Nurturing and encouraging human beings through the obstacles and challenges of organizational change and their own careers is far from an efficient process over the short term. However, taking the time to listen and accommodate individual needs and concerns proves to be a very efficient process over the long term.
Lesson 4: Be Flexible and Fair
Callan was very early in offering flex-time and work-from-home arrangements when it made sense for everyone. We found that by allowing some “prime time” for personal and family commitments, productivity and happiness actually went up for all genders, even when the official work hours might have been less than full time. We observed that the work still got done during “unofficial hours.” And we made it clear that employees would not suffer adverse consequences from availing themselves of these options. We also took care to compensate all of our associates fairly and equitably, a process overseen by our Compensation Committee. And to better assess gender pay equality, it certainly helps that half the members of the committee are women.

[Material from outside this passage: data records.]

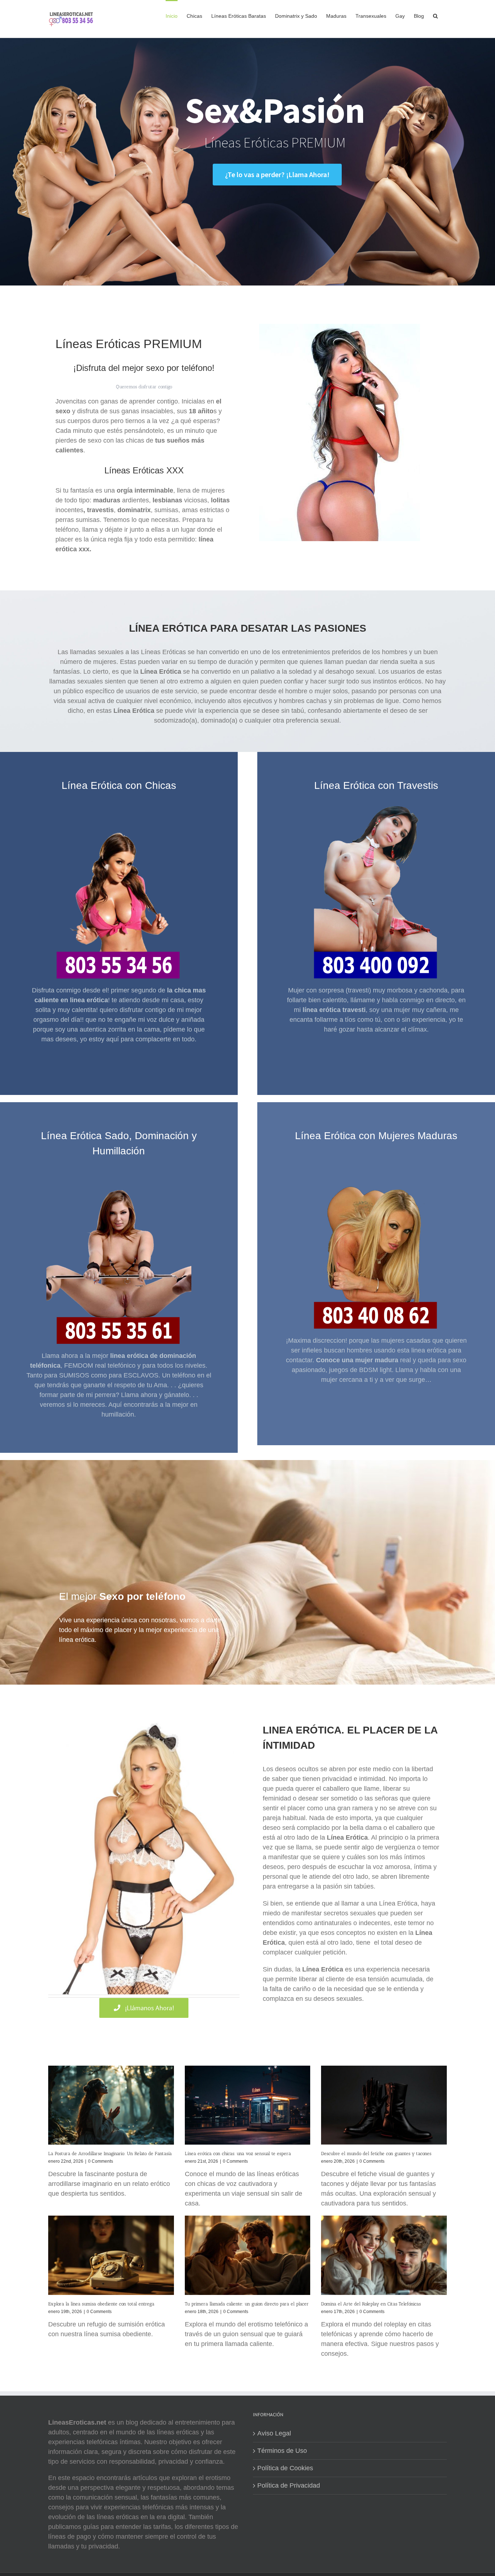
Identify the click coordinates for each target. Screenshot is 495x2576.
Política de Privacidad (288, 2485)
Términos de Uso (282, 2450)
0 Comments (100, 2161)
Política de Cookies (285, 2468)
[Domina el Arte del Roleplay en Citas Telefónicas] (384, 2255)
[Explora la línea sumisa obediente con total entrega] (111, 2255)
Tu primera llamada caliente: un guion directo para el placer (247, 2304)
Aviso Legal (274, 2433)
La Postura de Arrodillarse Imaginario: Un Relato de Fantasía (110, 2153)
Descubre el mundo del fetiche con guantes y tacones (376, 2153)
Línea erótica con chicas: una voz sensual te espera (238, 2153)
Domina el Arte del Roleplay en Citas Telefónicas (371, 2304)
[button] (435, 15)
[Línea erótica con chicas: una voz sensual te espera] (248, 2105)
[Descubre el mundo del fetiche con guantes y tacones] (384, 2105)
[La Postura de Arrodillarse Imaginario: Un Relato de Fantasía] (111, 2105)
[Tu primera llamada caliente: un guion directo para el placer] (248, 2255)
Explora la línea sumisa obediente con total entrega (101, 2304)
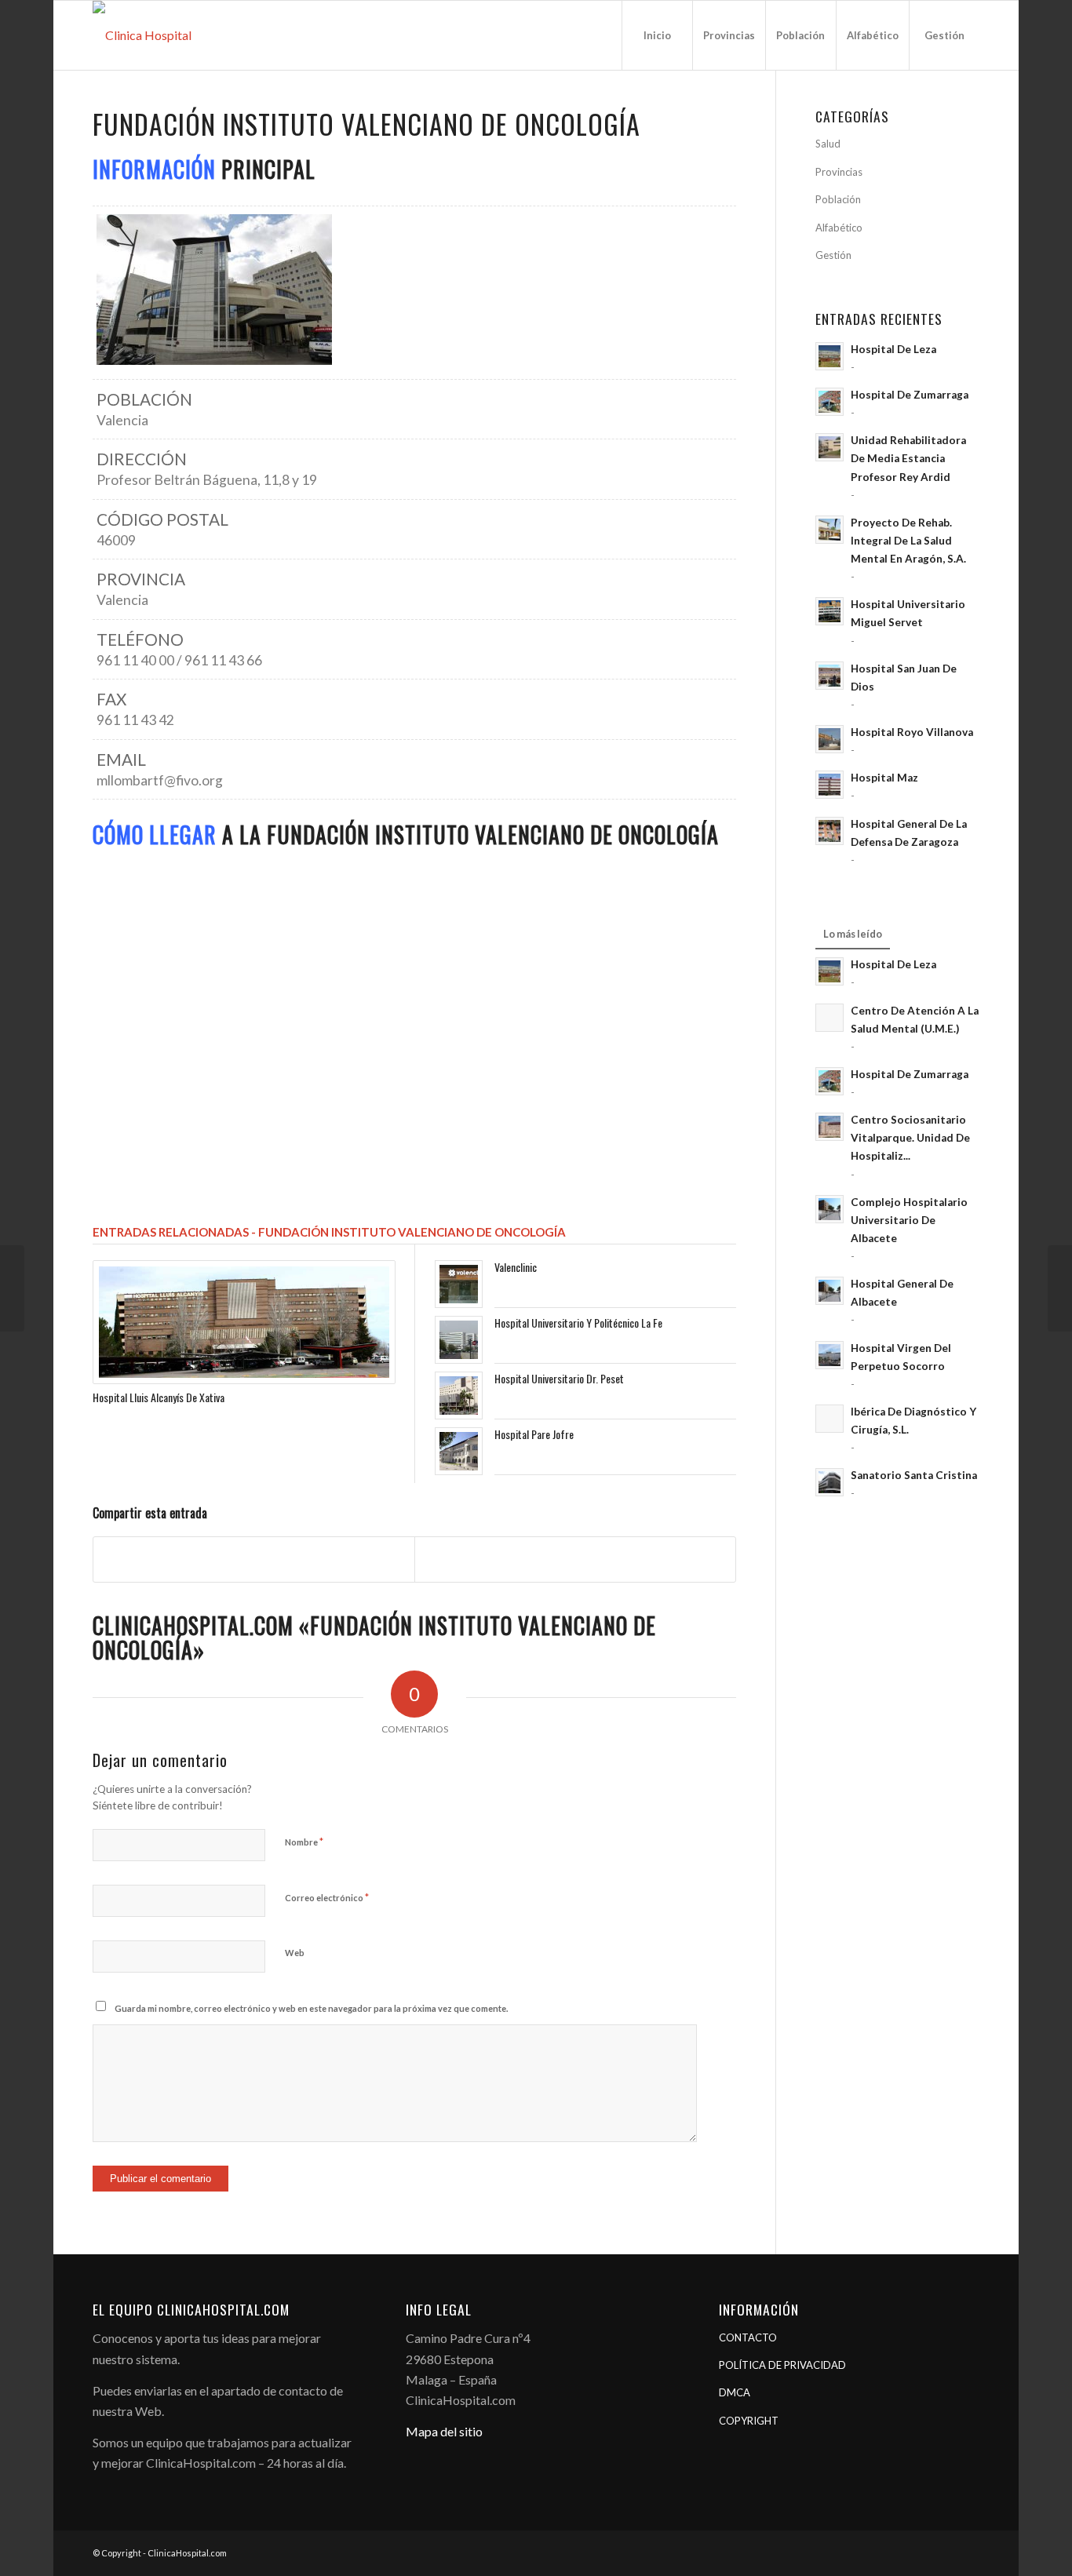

Lesson 5: Avoid Rigid Rules or Goals
What we did not do was establish formal goals or rules for creating diversity. Managers have to be positively engaged and encouraged to feel good about the results and benefits of any program. Callan has a culture of “bottom-up” management. Managers on the ground have the flexibility to spot problems, to fix them, and to seize opportunities to benefit our clients as they occur. This process empowers managers to recruit and promote the people they choose, reflecting our diversity policies, without the potential for any existing organizational rule or preconception to interfere.
Lesson 6: Focus on the Long Term
We are fortunate to be independently owned by our associates. This has afforded us the flexibility to focus on long-term objectives, sometimes at the expense of short-term financial goals. We have used this flexibility to promote and maintain a strong and supportive culture, with a bedrock commitment to our values of integrity, client service, and supporting one another. This long-term perspective and our focus on promoting a healthy culture have both been important factors in allowing us to create a more diverse organization.
Lesson 7: Make It Clear That Failure Is Tolerated
We understand that people often perceive and react to their personal career risk differently. What is needed in a firm is a culture of trust that enables and encourages women—and all associates—to share their career aspirations with management without fear of judgment or retribution.
Management must also make clear its tolerance for failure. This is essential for encouraging people to take the risks that lead to learning and ultimately accomplishments. When people trust that management has their back, even in the event of failure, they act more creatively and confidently, leading to better career outcomes for themselves and better business outcomes for the firm.